Aim of the task:
Each entry below needs to be retyped exactly as given.

Record extracts:
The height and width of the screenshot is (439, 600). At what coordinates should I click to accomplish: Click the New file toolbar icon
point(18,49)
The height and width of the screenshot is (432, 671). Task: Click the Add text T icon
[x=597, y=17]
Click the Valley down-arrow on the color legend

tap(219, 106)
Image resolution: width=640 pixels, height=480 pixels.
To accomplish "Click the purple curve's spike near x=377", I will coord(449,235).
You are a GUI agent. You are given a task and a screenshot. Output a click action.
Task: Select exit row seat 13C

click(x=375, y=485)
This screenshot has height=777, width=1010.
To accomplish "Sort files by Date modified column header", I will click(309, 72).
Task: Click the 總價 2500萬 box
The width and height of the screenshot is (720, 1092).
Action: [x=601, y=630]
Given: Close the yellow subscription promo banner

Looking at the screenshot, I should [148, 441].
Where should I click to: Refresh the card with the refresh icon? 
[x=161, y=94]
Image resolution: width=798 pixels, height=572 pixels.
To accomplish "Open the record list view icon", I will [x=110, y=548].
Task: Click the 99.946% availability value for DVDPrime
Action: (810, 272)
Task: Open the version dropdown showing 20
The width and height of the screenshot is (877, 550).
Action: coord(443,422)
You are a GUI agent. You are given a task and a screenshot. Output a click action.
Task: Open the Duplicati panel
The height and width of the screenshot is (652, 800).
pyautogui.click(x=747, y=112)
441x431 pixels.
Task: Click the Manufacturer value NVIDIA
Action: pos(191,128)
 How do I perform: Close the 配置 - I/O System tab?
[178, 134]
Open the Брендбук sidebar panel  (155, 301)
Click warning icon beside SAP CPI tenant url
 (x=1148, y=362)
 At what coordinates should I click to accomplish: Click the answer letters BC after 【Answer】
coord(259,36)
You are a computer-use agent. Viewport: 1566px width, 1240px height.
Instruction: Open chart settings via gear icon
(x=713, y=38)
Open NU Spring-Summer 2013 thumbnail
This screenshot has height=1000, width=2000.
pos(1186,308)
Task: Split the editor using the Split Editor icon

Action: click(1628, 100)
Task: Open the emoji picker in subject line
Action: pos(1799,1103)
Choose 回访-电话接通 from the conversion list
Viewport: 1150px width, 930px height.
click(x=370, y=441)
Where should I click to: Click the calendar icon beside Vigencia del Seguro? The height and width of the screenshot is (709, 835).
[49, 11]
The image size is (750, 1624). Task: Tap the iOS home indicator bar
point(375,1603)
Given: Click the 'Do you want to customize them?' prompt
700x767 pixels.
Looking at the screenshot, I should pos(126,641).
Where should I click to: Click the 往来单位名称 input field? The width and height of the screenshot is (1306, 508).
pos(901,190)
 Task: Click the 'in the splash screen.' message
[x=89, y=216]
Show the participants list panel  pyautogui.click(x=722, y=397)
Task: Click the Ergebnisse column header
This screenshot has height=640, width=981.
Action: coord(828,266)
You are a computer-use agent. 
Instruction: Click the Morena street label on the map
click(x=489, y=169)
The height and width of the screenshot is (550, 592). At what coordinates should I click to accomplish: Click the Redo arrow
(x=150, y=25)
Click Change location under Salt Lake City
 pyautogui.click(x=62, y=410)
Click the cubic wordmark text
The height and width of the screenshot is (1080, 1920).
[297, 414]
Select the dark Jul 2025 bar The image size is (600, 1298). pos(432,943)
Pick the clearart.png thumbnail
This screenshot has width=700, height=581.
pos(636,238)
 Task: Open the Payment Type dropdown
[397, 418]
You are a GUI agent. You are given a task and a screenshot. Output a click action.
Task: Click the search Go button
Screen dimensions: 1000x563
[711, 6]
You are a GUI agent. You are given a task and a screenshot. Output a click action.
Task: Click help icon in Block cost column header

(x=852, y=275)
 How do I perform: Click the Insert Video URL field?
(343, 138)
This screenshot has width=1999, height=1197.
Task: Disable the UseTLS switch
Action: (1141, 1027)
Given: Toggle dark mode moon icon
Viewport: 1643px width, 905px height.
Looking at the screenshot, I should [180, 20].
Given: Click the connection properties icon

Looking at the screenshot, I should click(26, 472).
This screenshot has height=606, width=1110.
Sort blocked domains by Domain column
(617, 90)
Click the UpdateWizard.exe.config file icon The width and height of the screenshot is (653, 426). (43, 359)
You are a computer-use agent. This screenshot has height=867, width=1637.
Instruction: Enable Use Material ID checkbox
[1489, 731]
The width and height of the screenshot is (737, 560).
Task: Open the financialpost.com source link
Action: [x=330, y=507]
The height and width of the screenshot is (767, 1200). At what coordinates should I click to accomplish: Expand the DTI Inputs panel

Your solution:
The height and width of the screenshot is (439, 600). At what coordinates should I click to accomplish: Click the New file toolbar icon
point(18,49)
The height and width of the screenshot is (432, 671). Task: Click the Add text T icon
[x=597, y=17]
Click the Valley down-arrow on the color legend

tap(219, 106)
Image resolution: width=640 pixels, height=480 pixels.
To accomplish "Click the purple curve's spike near x=377", I will coord(449,235).
You are a GUI agent. You are given a task and a screenshot. Output a click action.
Task: Select exit row seat 13C

click(x=375, y=485)
This screenshot has height=777, width=1010.
To accomplish "Sort files by Date modified column header", I will click(309, 72).
Task: Click the 總價 2500萬 box
The width and height of the screenshot is (720, 1092).
Action: [x=601, y=630]
Given: Close the yellow subscription promo banner

Looking at the screenshot, I should [148, 441].
Where should I click to: Refresh the card with the refresh icon? 
[x=161, y=94]
Image resolution: width=798 pixels, height=572 pixels.
To accomplish "Open the record list view icon", I will [x=110, y=548].
Task: Click the 99.946% availability value for DVDPrime
Action: (810, 272)
Task: Open the version dropdown showing 20
The width and height of the screenshot is (877, 550).
Action: coord(443,422)
You are a GUI agent. You are given a task and a screenshot. Output a click action.
Task: Open the Duplicati panel
The height and width of the screenshot is (652, 800).
pyautogui.click(x=747, y=112)
441x431 pixels.
Task: Click the Manufacturer value NVIDIA
Action: pos(191,128)
 How do I perform: Close the 配置 - I/O System tab?
[178, 134]
Open the Брендбук sidebar panel  (155, 301)
Click warning icon beside SAP CPI tenant url
 (x=1148, y=362)
 At what coordinates should I click to accomplish: Click the answer letters BC after 【Answer】
coord(259,36)
You are a computer-use agent. Viewport: 1566px width, 1240px height.
Instruction: Open chart settings via gear icon
(x=713, y=38)
Open NU Spring-Summer 2013 thumbnail
This screenshot has height=1000, width=2000.
pos(1186,308)
Task: Split the editor using the Split Editor icon

Action: click(1628, 100)
Task: Open the emoji picker in subject line
Action: pos(1799,1103)
Choose 回访-电话接通 from the conversion list
Viewport: 1150px width, 930px height.
click(x=370, y=441)
Where should I click to: Click the calendar icon beside Vigencia del Seguro? The height and width of the screenshot is (709, 835).
[49, 11]
The image size is (750, 1624). Task: Tap the iOS home indicator bar
point(375,1603)
Given: Click the 'Do you want to customize them?' prompt
700x767 pixels.
Looking at the screenshot, I should pos(126,641).
Where should I click to: Click the 往来单位名称 input field? The width and height of the screenshot is (1306, 508).
pos(901,190)
 Task: Click the 'in the splash screen.' message
[x=89, y=216]
Show the participants list panel  pyautogui.click(x=722, y=397)
Task: Click the Ergebnisse column header
This screenshot has height=640, width=981.
Action: coord(828,266)
You are a computer-use agent. 
Instruction: Click the Morena street label on the map
click(x=489, y=169)
The height and width of the screenshot is (550, 592). At what coordinates should I click to accomplish: Click the Redo arrow
(x=150, y=25)
Click Change location under Salt Lake City
 pyautogui.click(x=62, y=410)
Click the cubic wordmark text
The height and width of the screenshot is (1080, 1920).
[297, 414]
Select the dark Jul 2025 bar The image size is (600, 1298). pos(432,943)
Pick the clearart.png thumbnail
This screenshot has width=700, height=581.
pos(636,238)
 Task: Open the Payment Type dropdown
[397, 418]
You are a GUI agent. You are given a task and a screenshot. Output a click action.
Task: Click the search Go button
Screen dimensions: 1000x563
[711, 6]
You are a GUI agent. You are given a task and a screenshot. Output a click action.
Task: Click help icon in Block cost column header

(x=852, y=275)
 How do I perform: Click the Insert Video URL field?
(343, 138)
This screenshot has width=1999, height=1197.
Task: Disable the UseTLS switch
Action: (1141, 1027)
Given: Toggle dark mode moon icon
Viewport: 1643px width, 905px height.
Looking at the screenshot, I should [180, 20].
Given: Click the connection properties icon

Looking at the screenshot, I should click(26, 472).
This screenshot has height=606, width=1110.
Sort blocked domains by Domain column
(617, 90)
Click the UpdateWizard.exe.config file icon The width and height of the screenshot is (653, 426). (43, 359)
You are a computer-use agent. This screenshot has height=867, width=1637.
Instruction: Enable Use Material ID checkbox
[1489, 731]
The width and height of the screenshot is (737, 560).
Task: Open the financialpost.com source link
Action: [x=330, y=507]
The height and width of the screenshot is (767, 1200). At what coordinates should I click to accomplish: Expand the DTI Inputs panel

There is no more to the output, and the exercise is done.